Peter connaît Sarkar Muhammed depuis l’adolescence. Ils habitaient la même rue mais Sarkar fréquentait une école privée. Au départ, rien ne les destinait à être amis : Sarkar était un grand sportif, Peter collaborait au journal du lycée. Sarkar était un fervent musulman, Peter ne croyait à rien. Pourtant, ils avaient sympathisé peu de temps après que la famille de Sarkar avait emménagé dans le quartier. Ils avaient le même sens de l’humour, le même goût pour les romans d’Agatha Christie et étaient pareillement incollables sur la série Star Trek. De plus, Peter ne buvait pas, ce qui ne pouvait que réjouir Sarkar. Même au restaurant, celui-ci répugne toujours à dîner à la même table qu’un buveur d’alcool.

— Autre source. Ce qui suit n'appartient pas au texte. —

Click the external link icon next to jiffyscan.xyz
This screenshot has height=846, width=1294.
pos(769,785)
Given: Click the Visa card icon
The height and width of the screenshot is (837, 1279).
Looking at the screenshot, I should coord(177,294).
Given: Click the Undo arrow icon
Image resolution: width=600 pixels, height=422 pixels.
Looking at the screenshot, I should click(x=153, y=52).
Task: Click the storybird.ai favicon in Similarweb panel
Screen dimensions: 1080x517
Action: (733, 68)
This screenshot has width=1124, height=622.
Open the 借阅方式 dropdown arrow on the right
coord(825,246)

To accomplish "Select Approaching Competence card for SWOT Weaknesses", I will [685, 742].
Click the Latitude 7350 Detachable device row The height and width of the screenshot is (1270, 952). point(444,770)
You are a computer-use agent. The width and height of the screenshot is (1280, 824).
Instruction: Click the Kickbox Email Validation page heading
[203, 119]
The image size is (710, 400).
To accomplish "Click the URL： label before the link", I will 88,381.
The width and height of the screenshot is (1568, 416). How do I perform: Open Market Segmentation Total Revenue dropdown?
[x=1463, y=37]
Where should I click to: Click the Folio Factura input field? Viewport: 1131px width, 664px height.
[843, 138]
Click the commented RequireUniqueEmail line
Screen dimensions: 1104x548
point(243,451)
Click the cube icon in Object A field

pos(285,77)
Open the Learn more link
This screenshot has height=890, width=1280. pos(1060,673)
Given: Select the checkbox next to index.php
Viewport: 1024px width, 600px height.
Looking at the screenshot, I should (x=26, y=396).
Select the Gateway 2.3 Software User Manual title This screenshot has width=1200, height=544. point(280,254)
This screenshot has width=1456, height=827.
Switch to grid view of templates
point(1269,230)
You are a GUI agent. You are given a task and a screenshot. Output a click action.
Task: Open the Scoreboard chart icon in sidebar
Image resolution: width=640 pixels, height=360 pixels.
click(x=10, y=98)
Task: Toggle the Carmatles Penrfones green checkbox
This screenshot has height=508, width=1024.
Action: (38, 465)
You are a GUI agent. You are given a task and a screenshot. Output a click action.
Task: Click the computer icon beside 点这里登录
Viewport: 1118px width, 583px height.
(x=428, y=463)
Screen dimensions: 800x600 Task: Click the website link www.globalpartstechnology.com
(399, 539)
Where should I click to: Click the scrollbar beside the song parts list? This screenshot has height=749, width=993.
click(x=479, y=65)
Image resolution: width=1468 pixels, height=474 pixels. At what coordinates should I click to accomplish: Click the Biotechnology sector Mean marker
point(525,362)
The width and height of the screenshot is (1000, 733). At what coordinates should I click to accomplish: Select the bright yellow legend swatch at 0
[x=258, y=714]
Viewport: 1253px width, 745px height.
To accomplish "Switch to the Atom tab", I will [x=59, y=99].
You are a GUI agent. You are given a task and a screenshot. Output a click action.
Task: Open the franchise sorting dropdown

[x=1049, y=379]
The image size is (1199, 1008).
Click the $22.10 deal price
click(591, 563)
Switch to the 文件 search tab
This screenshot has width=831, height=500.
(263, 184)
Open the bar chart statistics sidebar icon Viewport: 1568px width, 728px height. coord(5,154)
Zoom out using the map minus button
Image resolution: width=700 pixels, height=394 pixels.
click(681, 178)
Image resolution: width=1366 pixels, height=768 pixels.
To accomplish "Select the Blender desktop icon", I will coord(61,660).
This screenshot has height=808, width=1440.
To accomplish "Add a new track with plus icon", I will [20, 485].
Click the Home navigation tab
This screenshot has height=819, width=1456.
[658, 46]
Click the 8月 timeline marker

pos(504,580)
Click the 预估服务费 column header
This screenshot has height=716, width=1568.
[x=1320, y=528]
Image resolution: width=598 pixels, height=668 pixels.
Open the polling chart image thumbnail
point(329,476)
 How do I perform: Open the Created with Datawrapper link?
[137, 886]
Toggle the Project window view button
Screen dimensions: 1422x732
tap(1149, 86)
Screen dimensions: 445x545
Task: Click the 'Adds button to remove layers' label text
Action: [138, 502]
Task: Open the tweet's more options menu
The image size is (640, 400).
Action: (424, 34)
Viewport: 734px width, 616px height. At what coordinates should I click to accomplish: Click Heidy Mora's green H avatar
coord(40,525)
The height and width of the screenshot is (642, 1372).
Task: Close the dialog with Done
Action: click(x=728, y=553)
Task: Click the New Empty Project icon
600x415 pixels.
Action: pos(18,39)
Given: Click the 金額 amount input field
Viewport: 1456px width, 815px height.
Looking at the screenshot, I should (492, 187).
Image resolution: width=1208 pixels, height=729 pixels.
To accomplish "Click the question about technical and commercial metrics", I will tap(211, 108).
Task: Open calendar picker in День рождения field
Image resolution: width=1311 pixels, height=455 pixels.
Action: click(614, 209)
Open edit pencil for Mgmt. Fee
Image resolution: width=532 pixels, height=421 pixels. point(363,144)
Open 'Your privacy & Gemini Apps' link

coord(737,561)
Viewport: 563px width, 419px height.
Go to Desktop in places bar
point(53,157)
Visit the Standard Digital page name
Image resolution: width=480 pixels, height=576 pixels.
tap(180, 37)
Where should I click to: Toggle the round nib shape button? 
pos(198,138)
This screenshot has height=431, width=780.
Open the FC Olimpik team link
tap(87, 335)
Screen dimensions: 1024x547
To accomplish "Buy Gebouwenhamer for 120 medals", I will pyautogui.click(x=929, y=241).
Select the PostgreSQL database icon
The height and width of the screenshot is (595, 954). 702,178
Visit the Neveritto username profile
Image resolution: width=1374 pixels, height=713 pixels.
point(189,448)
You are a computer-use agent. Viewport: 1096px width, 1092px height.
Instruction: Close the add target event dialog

Puis Sarkar est parti étudier l’informatique à l’université de Waterloo tandis que Peter entamait un cursus d’ingénierie biomédicale à Toronto. Tout au long de leurs études, ils sont restés en contact via le Net. Après un bref passage par Vancouver, Sarkar est revenu à Toronto où il a fondé une société spécialisée dans la création de systèmes experts. Bien qu’il soit maintenant marié et père de trois enfants, Peter et lui ont gardé l’habitude de dîner en tête à tête.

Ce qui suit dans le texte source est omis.